Thanks to support from the Trillium Foundation, Tangled’s own arts activities have also expanded in recent years from Toronto to London, Thunder Bay, Ottawa and Peterborough.
8. It’s a good thing that interest in accessibility is surging, because we still have a long way to go.
Chandler notes that for whatever reason—possibly because the Accessibility for Ontarians with Disabilities Act is aiming to make the province’s buildings more accessible by 2025—Tangled is now fielding calls from all kinds of arts organizations and centres “wanting to know what we do, and how they can do it as well.”
Some of the things Tangled has been looking into for performing arts organizations, for instance, is not just having an ASL interpreter visible for a given theatrical production, but going beyond that.
“What we discovered we could do with a scripted event is that Deaf ASL interpreters could take the script, translate it into ASL—because ASL is a different language—and then perform the script… in a way that looks a lot different than just having an ASL interpreter in black, standing there.”

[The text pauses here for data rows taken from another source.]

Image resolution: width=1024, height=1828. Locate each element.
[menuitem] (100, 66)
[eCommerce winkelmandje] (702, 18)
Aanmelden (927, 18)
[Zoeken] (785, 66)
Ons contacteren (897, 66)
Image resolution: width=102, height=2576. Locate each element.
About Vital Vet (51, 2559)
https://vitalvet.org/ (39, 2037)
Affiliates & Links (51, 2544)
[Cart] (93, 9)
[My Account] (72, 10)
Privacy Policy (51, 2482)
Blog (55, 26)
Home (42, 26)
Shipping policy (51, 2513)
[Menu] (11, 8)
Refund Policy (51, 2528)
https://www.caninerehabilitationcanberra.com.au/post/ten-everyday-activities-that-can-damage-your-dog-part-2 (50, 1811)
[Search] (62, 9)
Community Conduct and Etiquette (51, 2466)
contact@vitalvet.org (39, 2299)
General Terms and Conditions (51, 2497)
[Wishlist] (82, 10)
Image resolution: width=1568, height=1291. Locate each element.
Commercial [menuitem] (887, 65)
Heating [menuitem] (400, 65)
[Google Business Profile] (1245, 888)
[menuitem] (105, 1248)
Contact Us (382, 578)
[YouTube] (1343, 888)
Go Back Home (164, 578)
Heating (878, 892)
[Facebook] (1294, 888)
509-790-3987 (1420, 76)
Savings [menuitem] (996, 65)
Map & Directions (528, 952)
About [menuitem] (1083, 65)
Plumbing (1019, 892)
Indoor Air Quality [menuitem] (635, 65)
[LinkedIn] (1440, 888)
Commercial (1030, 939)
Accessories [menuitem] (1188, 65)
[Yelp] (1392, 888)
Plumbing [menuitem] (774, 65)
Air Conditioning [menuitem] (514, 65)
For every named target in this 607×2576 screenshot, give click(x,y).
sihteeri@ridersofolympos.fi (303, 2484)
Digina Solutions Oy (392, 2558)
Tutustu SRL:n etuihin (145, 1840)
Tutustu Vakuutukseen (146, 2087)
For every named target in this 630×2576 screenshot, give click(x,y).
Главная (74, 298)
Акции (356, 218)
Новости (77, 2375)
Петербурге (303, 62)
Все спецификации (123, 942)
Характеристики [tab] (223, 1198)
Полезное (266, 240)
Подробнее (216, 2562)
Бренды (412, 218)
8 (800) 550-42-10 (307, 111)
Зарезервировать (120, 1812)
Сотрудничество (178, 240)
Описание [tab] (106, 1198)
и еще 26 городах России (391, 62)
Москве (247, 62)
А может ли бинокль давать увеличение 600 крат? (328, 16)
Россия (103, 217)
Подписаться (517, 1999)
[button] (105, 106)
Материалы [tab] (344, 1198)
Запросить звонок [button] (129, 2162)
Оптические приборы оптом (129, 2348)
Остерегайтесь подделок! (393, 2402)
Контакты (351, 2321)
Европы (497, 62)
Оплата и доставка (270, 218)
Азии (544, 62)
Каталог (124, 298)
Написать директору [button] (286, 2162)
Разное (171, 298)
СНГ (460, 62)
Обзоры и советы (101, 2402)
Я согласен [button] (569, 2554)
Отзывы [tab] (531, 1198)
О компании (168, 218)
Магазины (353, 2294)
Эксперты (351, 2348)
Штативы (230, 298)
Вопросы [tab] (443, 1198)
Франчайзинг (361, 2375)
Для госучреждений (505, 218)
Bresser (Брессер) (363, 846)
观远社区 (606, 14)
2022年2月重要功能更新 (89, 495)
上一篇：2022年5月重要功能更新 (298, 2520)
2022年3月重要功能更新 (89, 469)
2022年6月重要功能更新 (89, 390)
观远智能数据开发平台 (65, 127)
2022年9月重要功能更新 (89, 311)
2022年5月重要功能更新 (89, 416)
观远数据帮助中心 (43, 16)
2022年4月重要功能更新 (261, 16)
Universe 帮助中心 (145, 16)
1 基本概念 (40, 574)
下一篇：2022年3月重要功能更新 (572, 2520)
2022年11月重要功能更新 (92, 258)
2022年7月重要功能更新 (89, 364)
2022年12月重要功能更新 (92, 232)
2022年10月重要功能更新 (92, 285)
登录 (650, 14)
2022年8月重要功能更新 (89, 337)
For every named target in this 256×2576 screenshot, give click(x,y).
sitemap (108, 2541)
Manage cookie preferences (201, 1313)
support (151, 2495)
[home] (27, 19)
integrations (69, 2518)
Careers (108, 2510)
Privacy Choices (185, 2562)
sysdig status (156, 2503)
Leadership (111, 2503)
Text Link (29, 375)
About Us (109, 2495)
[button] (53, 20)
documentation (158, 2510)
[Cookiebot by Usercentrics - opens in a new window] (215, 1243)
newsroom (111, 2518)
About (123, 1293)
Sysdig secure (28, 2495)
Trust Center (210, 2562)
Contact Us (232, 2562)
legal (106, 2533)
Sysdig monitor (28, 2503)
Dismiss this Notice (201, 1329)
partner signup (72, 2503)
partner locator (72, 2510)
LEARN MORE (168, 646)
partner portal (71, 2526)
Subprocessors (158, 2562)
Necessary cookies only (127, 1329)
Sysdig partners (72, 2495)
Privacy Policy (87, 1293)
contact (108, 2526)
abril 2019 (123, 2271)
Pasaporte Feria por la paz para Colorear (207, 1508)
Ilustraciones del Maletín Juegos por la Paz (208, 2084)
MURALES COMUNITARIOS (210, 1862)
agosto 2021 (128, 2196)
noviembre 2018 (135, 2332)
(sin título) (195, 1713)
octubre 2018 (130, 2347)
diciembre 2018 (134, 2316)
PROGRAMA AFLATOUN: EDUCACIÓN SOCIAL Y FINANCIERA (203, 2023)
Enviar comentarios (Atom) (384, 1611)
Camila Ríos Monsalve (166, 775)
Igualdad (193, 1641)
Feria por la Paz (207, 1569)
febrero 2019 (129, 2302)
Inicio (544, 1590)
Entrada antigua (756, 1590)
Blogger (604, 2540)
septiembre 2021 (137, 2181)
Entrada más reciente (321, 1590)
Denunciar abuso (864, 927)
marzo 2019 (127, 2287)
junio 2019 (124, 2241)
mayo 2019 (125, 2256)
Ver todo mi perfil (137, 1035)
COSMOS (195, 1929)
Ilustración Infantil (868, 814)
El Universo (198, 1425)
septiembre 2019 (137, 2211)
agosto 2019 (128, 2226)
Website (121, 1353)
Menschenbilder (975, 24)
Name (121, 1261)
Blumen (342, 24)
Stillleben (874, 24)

But one thing that Chandler remains cautious about is the way artists with disabilities might be programmed in arts venues as a desire to simply check a box or fulfill part of a quota—or worse.
“We [at Tangled] are not tokenizing people, and we are not turning them into a spectacle, and I think that’s how disability art has been programmed for so long—like, if you think about outsider art, it’s [been presented in the context of] ‘Isn’t it fascinating what this crazy mind can produce?’ Apart from being offensive, that doesn’t imagine a [better way] of programming art based on disability,” Chandler argues.
“Once art galleries and cultural spaces desire to program disability art not because it’s attached to funding, and not because it’s rounding out their diversity plan, but just because it is good art—you know, I think that will be when I know that we’ve arrived.”
Tangled London runs March 3rd to 5th at various locations in London, Ontario, while Tangled Art + Disability will officially launch its gallery with “Constructed Identities: Persimmon Blackbridge” on April 28th. Cripping the Arts runs April 28th to 30th at Ryerson University.
This article was corrected on March 7, 2016. The original stated that CRIPSiE developed Edmonton’s first piece of professionally produced Crip Theatre. In fact, it is one of the first—there have been others.